What do I mean? Men and young adults are drawn to risk, challenge and adventure. But these things are discouraged in the local church. Instead, most congregations offer a safe, nurturing community — an oasis of stability and predictability. Studies show that women and seniors gravitate toward these things. Although our official mission is one of adventure, the actual mission of most congregations is making people feel comfortable and safe — especially longtime members.
How did Christianity, founded by a man and his 12 male disciples, become the province of women? There is a pattern of feminization in Christianity going back at least 700 years, according to Dr. Leon Podles, author of The Church Impotent: the Feminization of Christianity. But the ball really got rolling in the 1800s. With the dawning of the industrial revolution, large numbers of men sought work in mines, mills and factories, far from home and familiar parish. Women stayed behind — and began remaking the church in their image. The Victorian era saw the rise of church nurseries, Sunday schools, lay choirs, quilting circles, ladies’ teas, soup kitchens, girls’ societies, potluck dinners, etc.
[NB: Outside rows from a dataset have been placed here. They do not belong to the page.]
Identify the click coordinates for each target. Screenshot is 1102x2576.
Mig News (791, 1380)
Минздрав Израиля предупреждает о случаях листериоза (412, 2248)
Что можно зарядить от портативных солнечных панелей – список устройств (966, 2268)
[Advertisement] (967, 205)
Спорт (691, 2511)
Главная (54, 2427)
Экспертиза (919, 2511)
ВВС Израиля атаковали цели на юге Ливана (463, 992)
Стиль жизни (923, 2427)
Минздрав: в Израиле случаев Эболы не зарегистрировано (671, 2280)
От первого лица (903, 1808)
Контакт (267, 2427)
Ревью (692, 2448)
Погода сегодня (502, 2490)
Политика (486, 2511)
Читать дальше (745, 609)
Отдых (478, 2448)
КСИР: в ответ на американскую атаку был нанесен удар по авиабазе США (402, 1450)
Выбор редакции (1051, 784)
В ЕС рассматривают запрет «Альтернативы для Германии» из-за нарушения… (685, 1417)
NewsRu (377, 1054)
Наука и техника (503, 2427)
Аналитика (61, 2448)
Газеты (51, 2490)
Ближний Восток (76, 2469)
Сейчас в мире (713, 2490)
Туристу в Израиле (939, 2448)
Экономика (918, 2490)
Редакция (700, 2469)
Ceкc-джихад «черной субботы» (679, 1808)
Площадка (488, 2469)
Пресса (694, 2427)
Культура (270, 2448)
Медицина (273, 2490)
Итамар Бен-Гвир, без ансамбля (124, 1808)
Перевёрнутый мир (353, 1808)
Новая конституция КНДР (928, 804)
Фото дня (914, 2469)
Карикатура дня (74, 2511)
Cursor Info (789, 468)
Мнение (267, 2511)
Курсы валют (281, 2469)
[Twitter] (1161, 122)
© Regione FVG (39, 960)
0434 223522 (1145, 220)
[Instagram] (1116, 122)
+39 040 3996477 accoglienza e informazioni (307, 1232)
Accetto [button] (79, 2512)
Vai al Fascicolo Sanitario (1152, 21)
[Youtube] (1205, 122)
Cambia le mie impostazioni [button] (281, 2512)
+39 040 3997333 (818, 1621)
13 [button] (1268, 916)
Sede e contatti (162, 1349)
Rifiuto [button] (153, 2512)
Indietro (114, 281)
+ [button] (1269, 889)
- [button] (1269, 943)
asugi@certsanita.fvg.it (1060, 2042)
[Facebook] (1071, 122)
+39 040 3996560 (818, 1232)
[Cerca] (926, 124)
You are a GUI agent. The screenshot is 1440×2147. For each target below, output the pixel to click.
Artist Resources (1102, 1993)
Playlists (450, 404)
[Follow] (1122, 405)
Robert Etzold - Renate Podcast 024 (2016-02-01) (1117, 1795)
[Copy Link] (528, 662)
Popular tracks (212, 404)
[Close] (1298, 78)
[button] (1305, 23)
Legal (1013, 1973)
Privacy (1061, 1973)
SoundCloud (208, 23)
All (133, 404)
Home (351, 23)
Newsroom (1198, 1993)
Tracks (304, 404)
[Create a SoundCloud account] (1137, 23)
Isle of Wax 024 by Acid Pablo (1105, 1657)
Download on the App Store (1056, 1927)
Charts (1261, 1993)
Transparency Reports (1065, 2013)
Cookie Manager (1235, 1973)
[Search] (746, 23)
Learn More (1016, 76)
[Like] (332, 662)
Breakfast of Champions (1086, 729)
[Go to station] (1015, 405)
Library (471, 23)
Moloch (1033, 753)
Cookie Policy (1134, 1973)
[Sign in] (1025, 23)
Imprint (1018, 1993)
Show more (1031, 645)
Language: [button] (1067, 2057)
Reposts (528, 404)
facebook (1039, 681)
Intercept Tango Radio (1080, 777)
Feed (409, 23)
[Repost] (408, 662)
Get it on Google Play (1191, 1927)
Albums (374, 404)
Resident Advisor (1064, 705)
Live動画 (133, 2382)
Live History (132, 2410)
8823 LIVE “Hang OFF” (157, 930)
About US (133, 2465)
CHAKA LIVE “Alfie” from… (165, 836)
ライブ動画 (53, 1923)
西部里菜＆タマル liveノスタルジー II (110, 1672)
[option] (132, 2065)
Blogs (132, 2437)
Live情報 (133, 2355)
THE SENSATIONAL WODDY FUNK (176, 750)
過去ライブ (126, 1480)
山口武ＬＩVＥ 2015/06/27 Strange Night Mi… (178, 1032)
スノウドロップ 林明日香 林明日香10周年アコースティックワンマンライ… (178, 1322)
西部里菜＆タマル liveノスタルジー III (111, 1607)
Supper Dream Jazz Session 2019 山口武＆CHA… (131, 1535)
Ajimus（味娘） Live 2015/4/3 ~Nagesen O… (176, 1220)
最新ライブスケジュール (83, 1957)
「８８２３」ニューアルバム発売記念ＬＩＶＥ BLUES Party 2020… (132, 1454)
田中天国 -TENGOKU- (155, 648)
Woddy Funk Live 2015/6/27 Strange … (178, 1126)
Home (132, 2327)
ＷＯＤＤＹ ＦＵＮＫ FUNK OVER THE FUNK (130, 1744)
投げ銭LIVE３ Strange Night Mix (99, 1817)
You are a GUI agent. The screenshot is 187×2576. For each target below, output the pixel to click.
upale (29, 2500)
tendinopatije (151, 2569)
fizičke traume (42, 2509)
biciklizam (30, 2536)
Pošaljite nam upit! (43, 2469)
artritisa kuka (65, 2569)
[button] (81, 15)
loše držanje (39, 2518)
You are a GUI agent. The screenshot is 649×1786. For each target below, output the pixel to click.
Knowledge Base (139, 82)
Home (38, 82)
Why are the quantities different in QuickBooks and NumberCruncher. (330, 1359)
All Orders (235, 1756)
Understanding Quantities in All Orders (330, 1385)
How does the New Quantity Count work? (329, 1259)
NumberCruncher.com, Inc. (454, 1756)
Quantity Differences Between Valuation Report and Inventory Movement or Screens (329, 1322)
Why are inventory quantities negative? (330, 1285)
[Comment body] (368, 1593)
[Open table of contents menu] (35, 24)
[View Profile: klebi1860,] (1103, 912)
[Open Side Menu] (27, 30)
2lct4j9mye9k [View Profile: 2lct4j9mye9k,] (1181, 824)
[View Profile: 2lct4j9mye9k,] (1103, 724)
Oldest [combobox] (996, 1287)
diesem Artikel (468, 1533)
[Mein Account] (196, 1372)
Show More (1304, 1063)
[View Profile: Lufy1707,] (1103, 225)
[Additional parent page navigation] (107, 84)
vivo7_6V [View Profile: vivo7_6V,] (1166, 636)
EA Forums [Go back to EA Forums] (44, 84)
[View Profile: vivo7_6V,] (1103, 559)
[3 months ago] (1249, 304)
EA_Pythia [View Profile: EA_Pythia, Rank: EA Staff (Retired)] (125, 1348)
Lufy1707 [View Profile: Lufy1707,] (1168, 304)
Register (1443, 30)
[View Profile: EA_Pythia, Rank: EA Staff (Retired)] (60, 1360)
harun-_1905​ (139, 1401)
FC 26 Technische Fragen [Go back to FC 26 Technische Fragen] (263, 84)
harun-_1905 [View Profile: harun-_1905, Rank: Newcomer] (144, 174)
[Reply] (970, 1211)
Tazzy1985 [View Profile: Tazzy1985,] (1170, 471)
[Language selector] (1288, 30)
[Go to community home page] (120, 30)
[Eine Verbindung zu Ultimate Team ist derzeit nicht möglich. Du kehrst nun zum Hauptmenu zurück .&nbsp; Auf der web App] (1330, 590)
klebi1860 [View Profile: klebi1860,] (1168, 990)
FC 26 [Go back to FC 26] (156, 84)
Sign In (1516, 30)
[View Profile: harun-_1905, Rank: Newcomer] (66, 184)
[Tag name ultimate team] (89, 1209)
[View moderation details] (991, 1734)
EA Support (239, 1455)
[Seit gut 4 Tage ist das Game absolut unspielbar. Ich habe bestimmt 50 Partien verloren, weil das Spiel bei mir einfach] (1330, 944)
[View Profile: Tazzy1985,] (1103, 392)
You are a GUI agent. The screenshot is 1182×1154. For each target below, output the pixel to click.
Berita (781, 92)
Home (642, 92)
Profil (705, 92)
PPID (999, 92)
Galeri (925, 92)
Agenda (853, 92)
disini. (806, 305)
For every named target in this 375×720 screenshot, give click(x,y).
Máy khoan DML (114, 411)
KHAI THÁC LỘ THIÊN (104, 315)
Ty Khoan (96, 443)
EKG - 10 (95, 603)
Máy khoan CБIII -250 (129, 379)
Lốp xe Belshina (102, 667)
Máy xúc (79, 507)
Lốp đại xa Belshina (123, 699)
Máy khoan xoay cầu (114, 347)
Soon, the very definition of a good Christian had changed: boldness and aggression were out; passivity and receptivity were in. Christians were to be gentle, sensitive and nurturing, focused on home and family rather than accomplishment and career. Believers were not supposed to like sex, tobacco, dancing or other worldly pleasures. The godly were always calm, polite and sociable. This Victorian spirituality still dominates our churches. Those of us who grew up in church hardly notice it; we can’t imagine things any other way. But a male visitor detects the feminine spirit the moment he walks in the sanctuary door. He may feel like Tom Sawyer in Aunt Polly’s parlor; he must watch his language, mind his manners and be extra polite. It’s hard for a man to be real in church because he must squeeze himself into this feminine religious mold.
Men, if you’ve felt out of place in church, it’s not your fault. If you’ve tried and failed to get a men’s ministry going in your church, it’s not your fault. If you can’t get your buddies interested in church, it’s not your fault. The church system is getting the results it’s designed to get. Until that system changes, men will continue to perish, both inside and outside our congregations.
Some of you don’t know what I’m talking about. A feminized church? Some guys are happy with church just as it is, and see no need for change. But try to see church through the eyes of a typical guy. It’s intimidating for a man to hold hands in a circle, to cry in public, or to imagine falling deeply in love with another man (even if his name is Jesus).
If we’re going to be fishers of men, we’ve got to do a better job considering men’s needs and expectations. Jesus did it; so must we.
My book, Why Men Hate Going to Church, offers more than 60 pages of practical ideas for bringing a healthy, life-giving masculine spirit to your congregation – and to your own walk with God.